What you have to do
Beginning with the line containing "Where should I" and ending at the last line of the data, set down every line exactly, leaving out all pictures.

Input
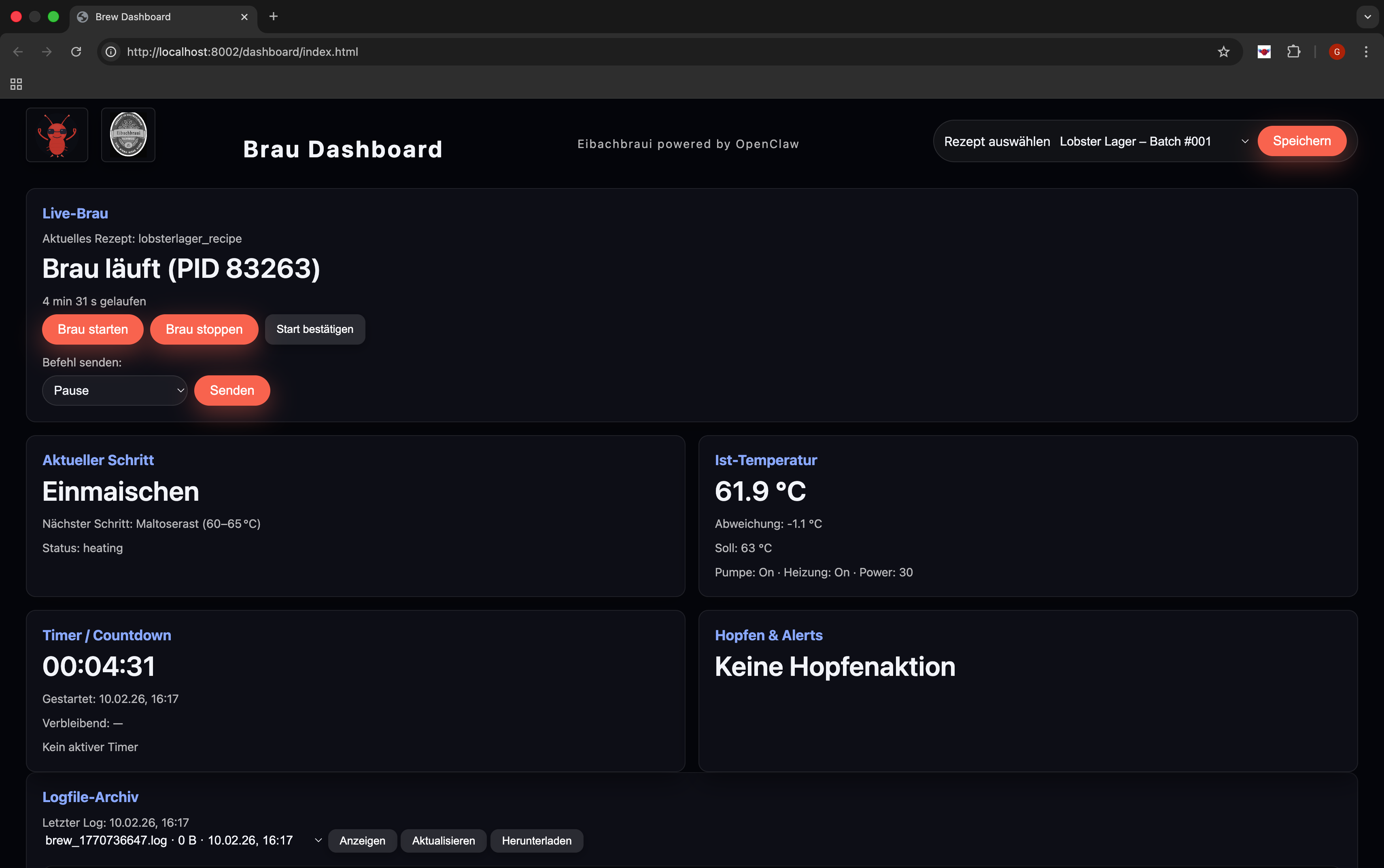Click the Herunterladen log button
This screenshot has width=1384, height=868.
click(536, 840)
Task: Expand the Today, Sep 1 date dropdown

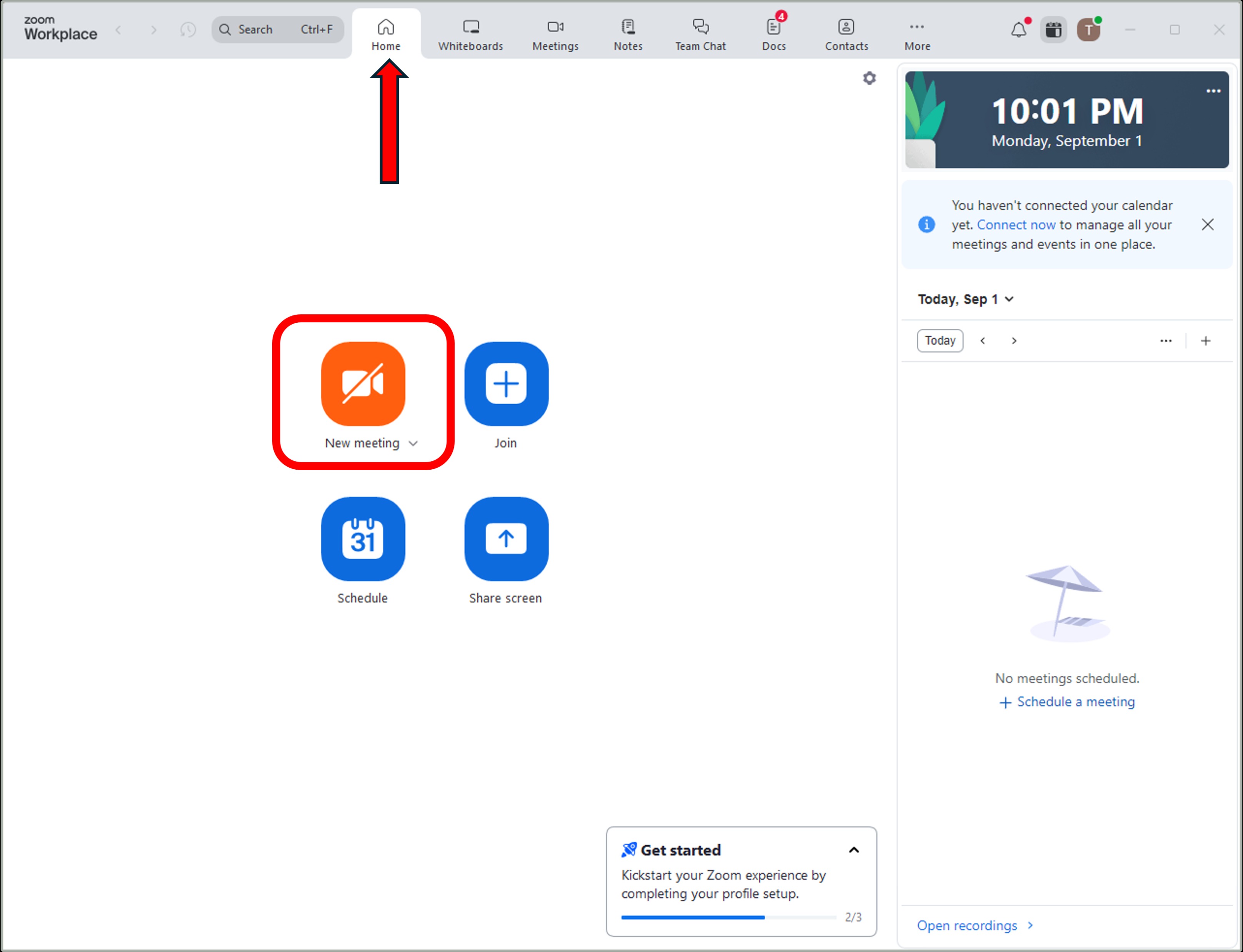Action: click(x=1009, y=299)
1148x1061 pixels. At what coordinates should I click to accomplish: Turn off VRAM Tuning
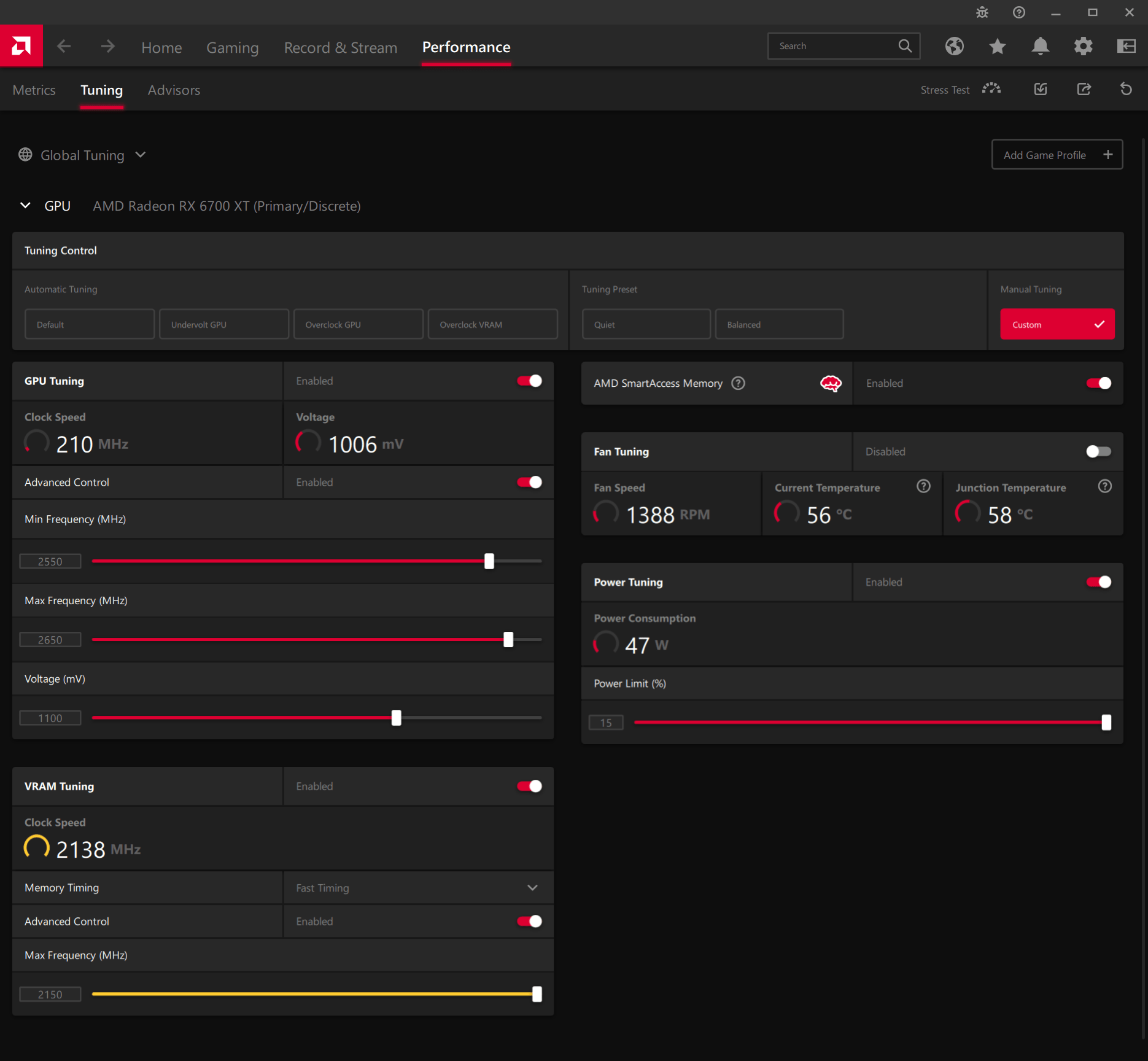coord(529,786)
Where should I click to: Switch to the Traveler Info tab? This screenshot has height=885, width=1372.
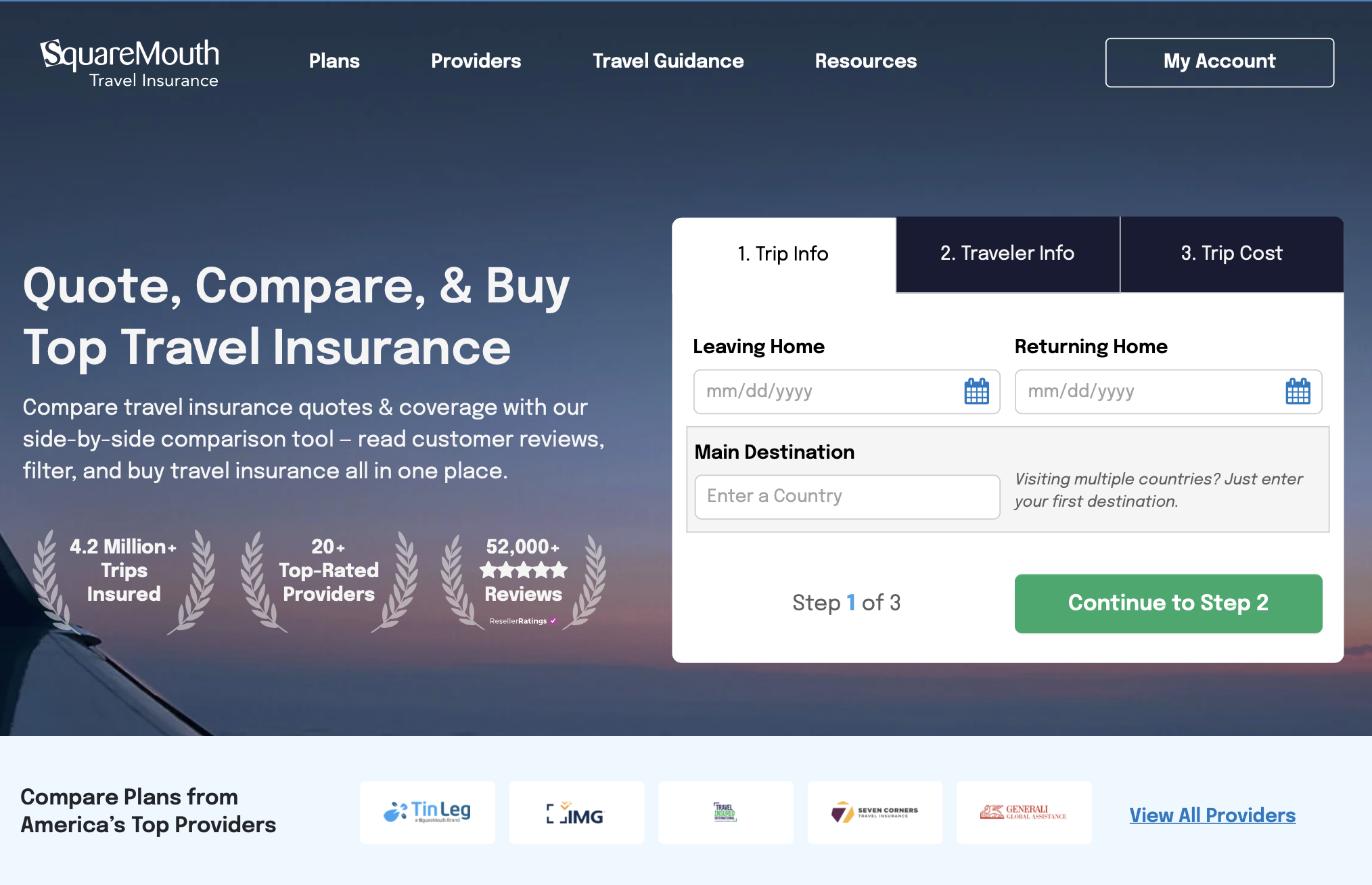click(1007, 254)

Expected output
Where should I click to: Switch to the Traveler Info tab? This screenshot has height=885, width=1372.
click(1007, 254)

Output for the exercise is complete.